The Weird American

I think I should have said that Eric and I will finish Murder World: Kaiju Dawn in August. For some reason, I keep thinking it’s May and I haven’t had my birthday yet. But never fear, for it’s being worked on at the moment. Well, not this moment, but as soon as I’m done working on this blog entry, I’ll be getting back to it. Made tremendous progress yesterday, introduced a rival mercenary company for Vincente and company to contend with for the bounty, and killed a character quite messily (kinetic energy death equals awesome). If I keep this pace up, the book could very well be done by Aug 6. We shall see.

I’ve been following the latest outbreak of open warfare in Israel this past week, and I have to admit I was kind of surprised that the overall tone in the media has not been of open condemnation of Israel. In the past, Israel has been roasted on an open fire for missile strikes after being attacked by rockets. Usually you see the dead Palestinian children paraded about (especially on BBC and al-Jazeera, the latter of which isn’t really a huge surprise) and no mention (or very little) of the damage and injuries the attacks from Gaza into Israel have done. It’s starting to be a sign that the world’s patience is running thin with the PA as even Secretary of State Kerry condemned Hamas for restarting the attacks after the time when the proposed cease-fire was to begin (interesting to note: instead of immediate retaliation, Israel waited a few hours this time. I think they’re catching on that social media is their ally, since news companies historically weren’t reporting the events fairly).

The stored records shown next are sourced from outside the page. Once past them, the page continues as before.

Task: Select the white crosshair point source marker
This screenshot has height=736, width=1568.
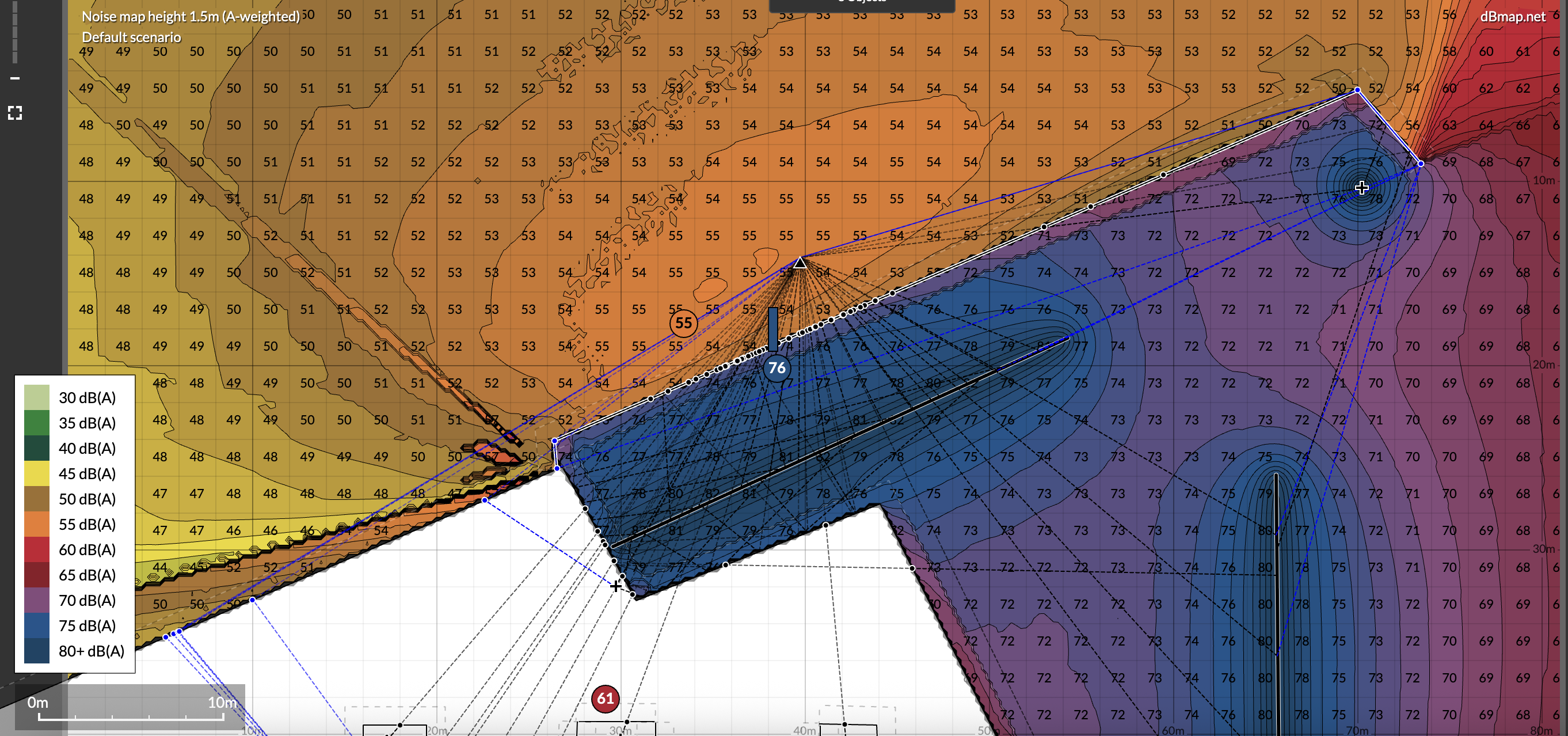Action: pos(1362,188)
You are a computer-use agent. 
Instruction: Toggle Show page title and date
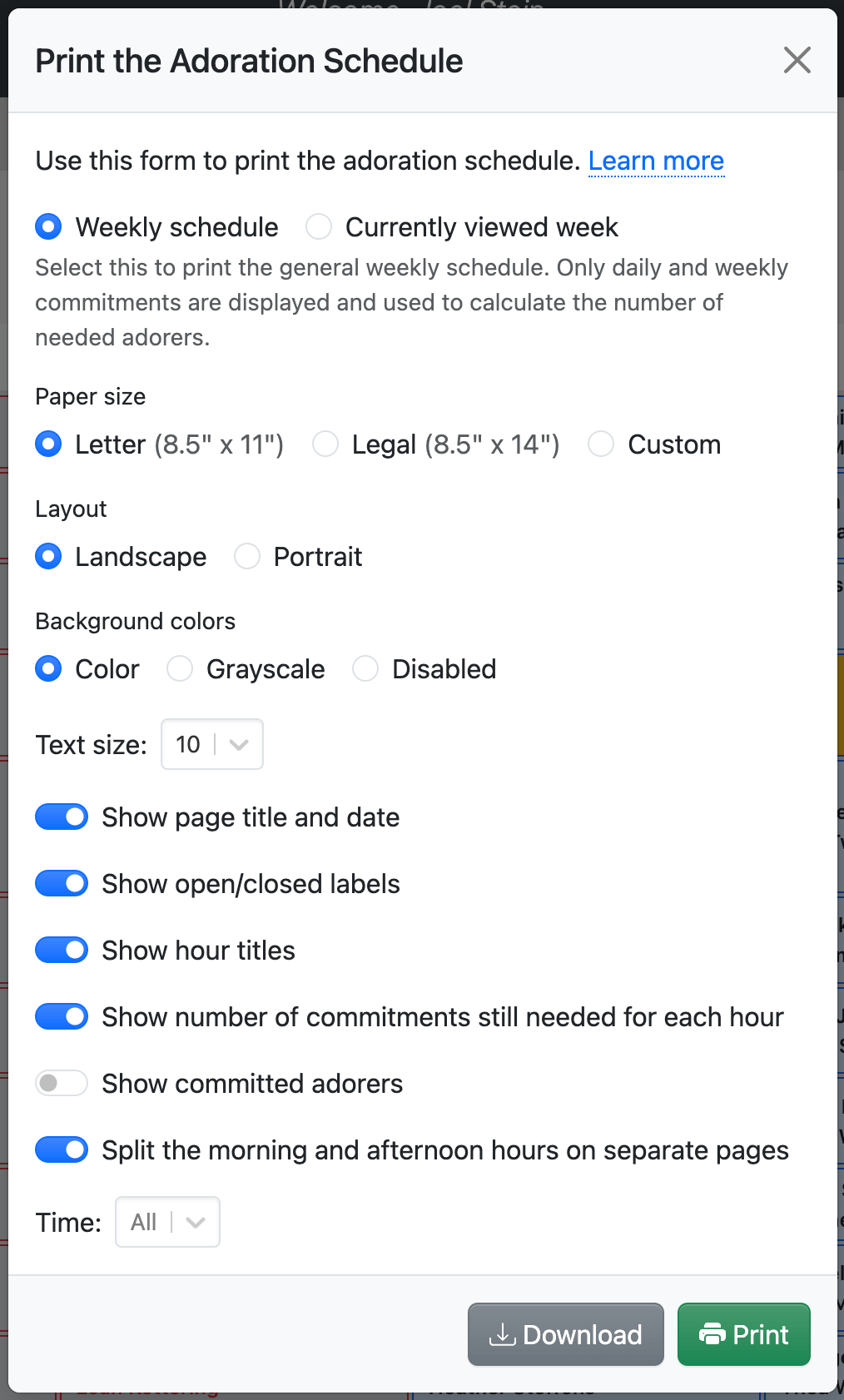click(x=62, y=817)
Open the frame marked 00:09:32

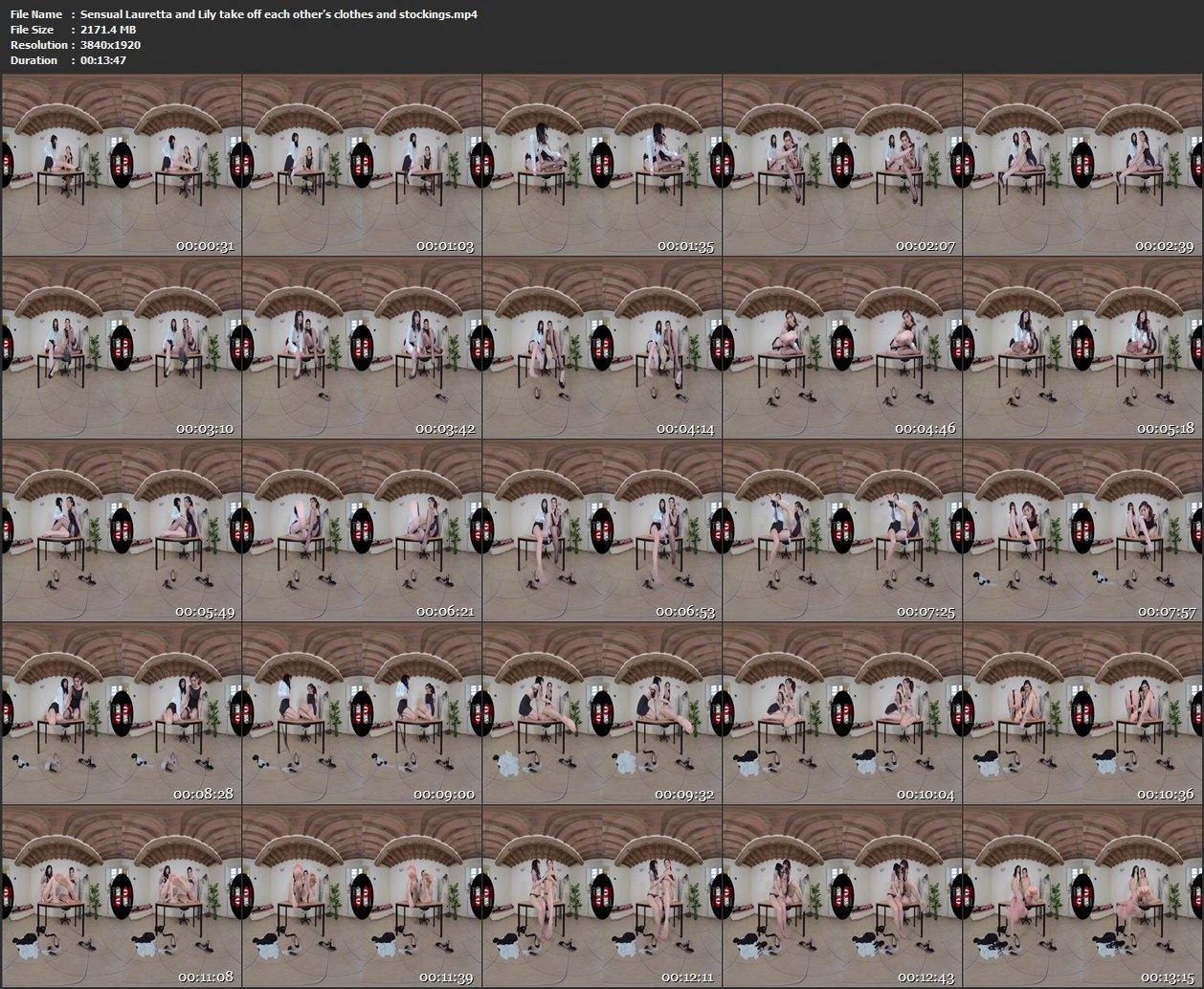[x=601, y=713]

In Israel’s eyes, the problem is that Hamas still refuses to recognize them as a legitimate nation and, along with their financiers (Syria, Iran, etc), have sworn to drive them “into the sea”. As a newly sovereign nation reeling from the Holocaust in the 1950’s, I can see why Israel would be carrying a grudge and being wary of anybody who wants to exterminate them. It’s hard to break bread with an enemy to talk peace when all that is coming from the enemy’s mouth is “death to Israel!” In the past, it was the cause célèbre of certain individuals to blame Israel for overreacting when they were attacked by Hamas. For many Americans, it’s easy to think that Israel overreacts in their retaliations against Hamas, because we do not understand the concept of living under constant missile threat and attack. Our mindset isn’t built that way, because we think that if we fight someone, we fight until there is a winner, then go out and have some beers with the loser afterwards. The rest of the world doesn’t understand us, and we don’t understand the rest of the world because of it. So when Israel punches back, and Hamas comes running to the UN, old grudges rear their head and suddenly the idea of working out an agreement becomes a terrific time to settle old scores.

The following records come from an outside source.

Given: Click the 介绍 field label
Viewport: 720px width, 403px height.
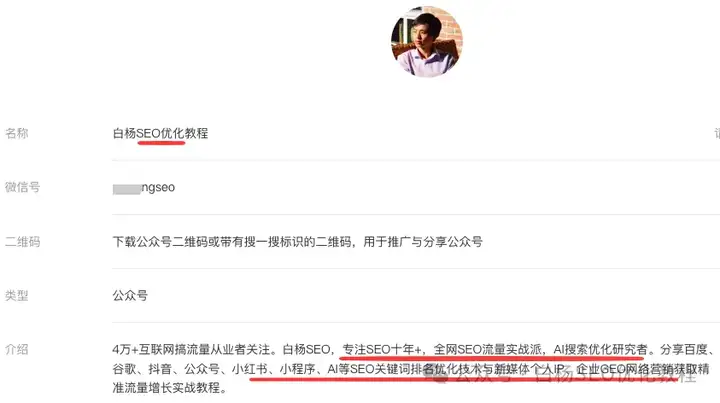Looking at the screenshot, I should 17,349.
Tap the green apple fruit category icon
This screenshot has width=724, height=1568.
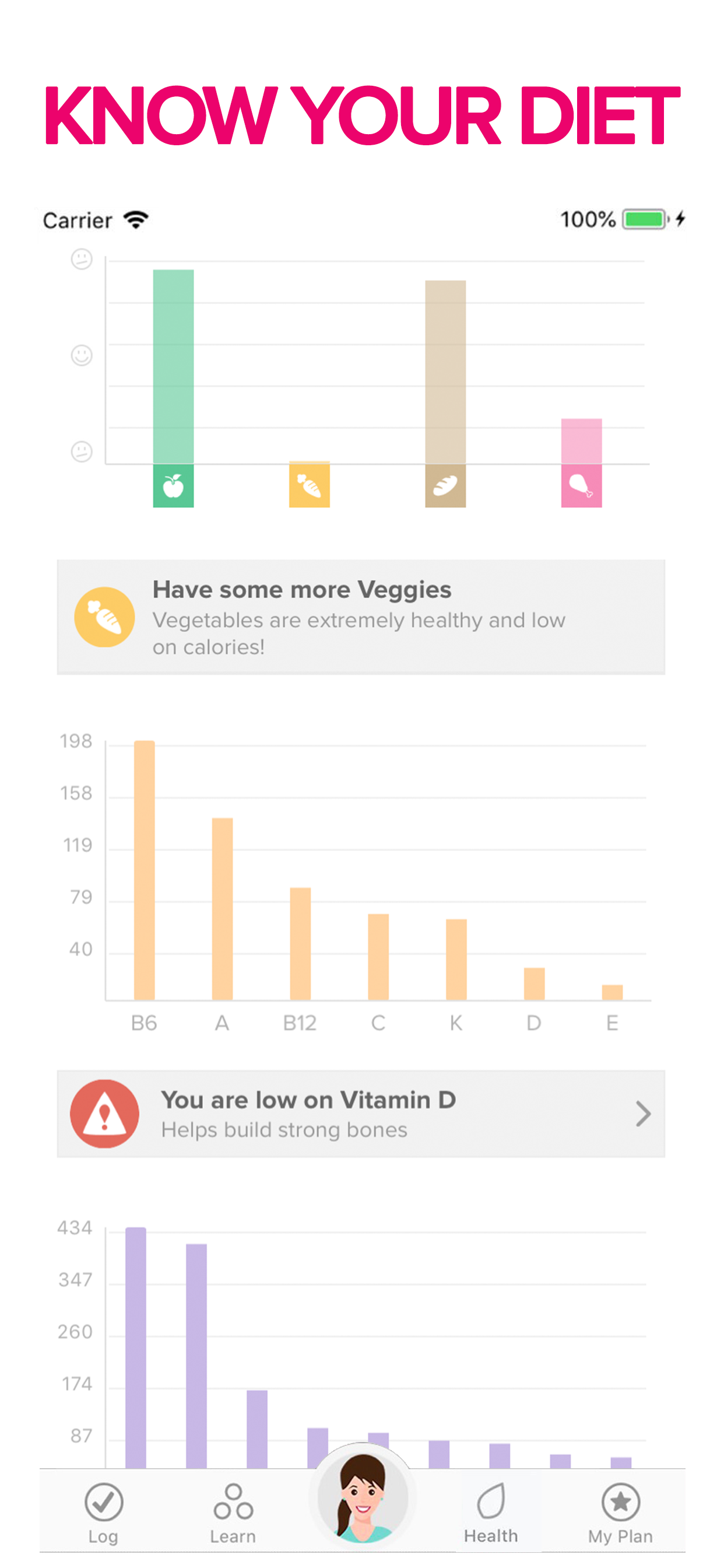click(173, 486)
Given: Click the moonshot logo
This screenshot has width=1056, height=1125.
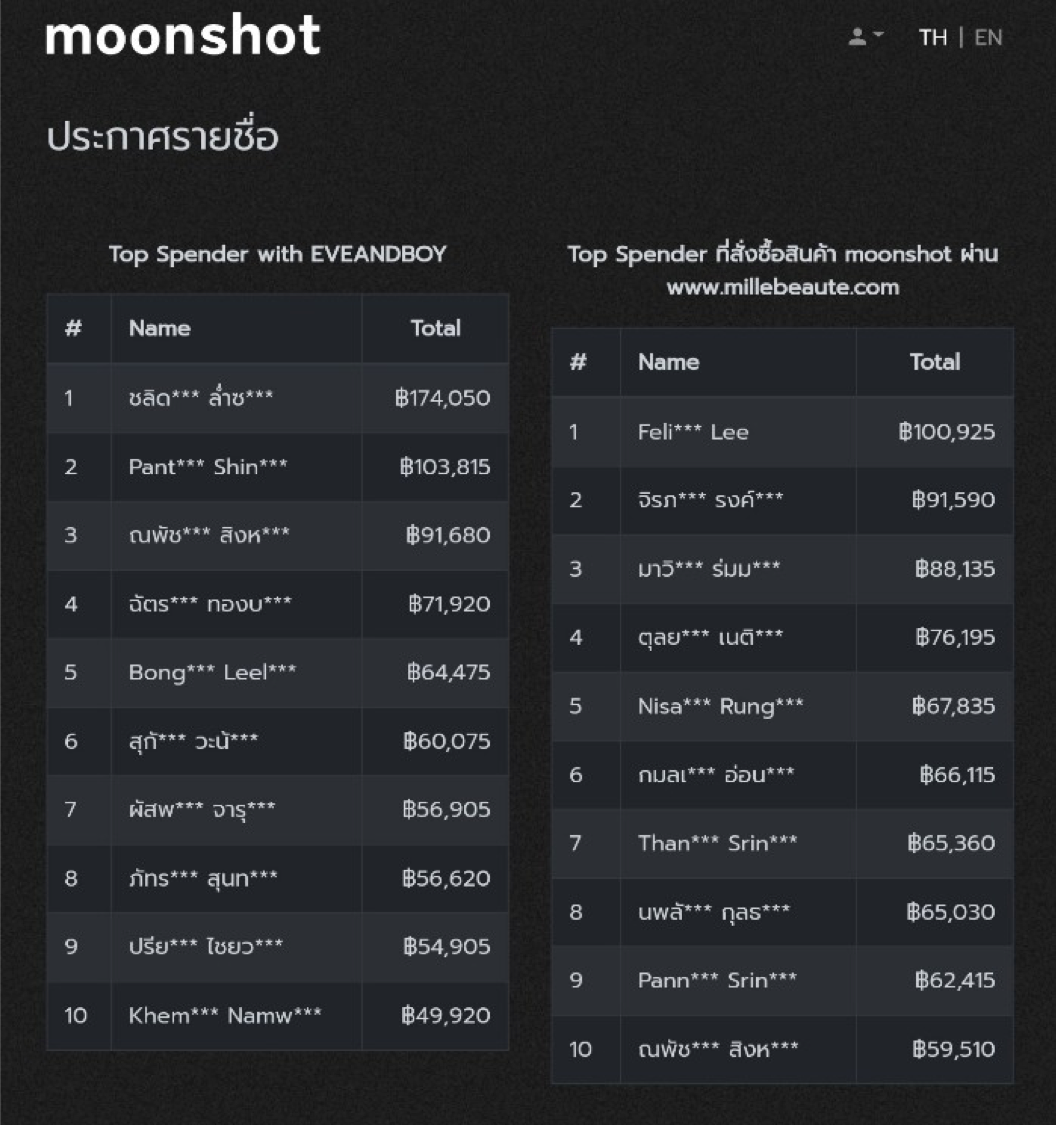Looking at the screenshot, I should [x=182, y=34].

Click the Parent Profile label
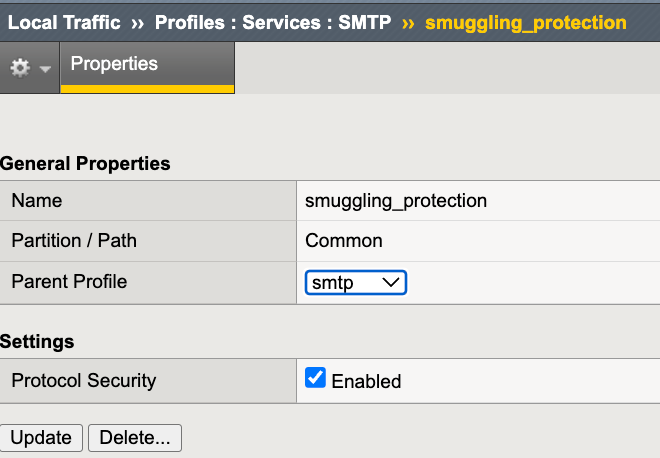(x=69, y=282)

This is one of the reasons that I despise the idea of America being more like Europe. I have quite a number of colleagues and friends who think we should act like the Euros do, but I disagree. Considering that there are cultural hatreds which have lasted for hundreds of years in Europe (seriously… try getting a Swabian to like the Swiss, or vice versa), and the typical modus operandi of Europeans using organizations like the UN to either enrich themselves or hurt someone else over a perceived slight which occurred in 1954, Americans trying to be more European is a bad idea. We aren’t like them, and cannot be like them, because we don’t think like them. We’re not wired that way. I’m in agreement with Sarah Hoyt on this one — Americans, to the rest of the world, are weird. And this is a good thing.

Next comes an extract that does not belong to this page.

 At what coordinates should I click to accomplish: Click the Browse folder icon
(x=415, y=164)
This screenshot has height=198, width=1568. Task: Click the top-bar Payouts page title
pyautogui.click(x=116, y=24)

If we were like the rest of the world, for example, the UN would do everything we told it to. Do you know why? Because the land that the UN uses as their headquarters has been used, rent-free, for the past 30 years. Could you imagine what that prime piece of NYC real estate is worth? And can you imagine if we started charging the UN for back fees, back rent, renter’s insurance, electric, cable, gas…? Man, that would be harsh if America really wanted to get their way and be as imperialistic as everyone thinks we are. I also think we’re at a disadvantage because we genuinely want to help others, and we’ll even put the interests of others ahead of our own sometimes, which freaks people out because what normal country does such a thing?! Yeah. Weird Americans.

Boy, that grew into a rambling diatribe. I need to get back to work.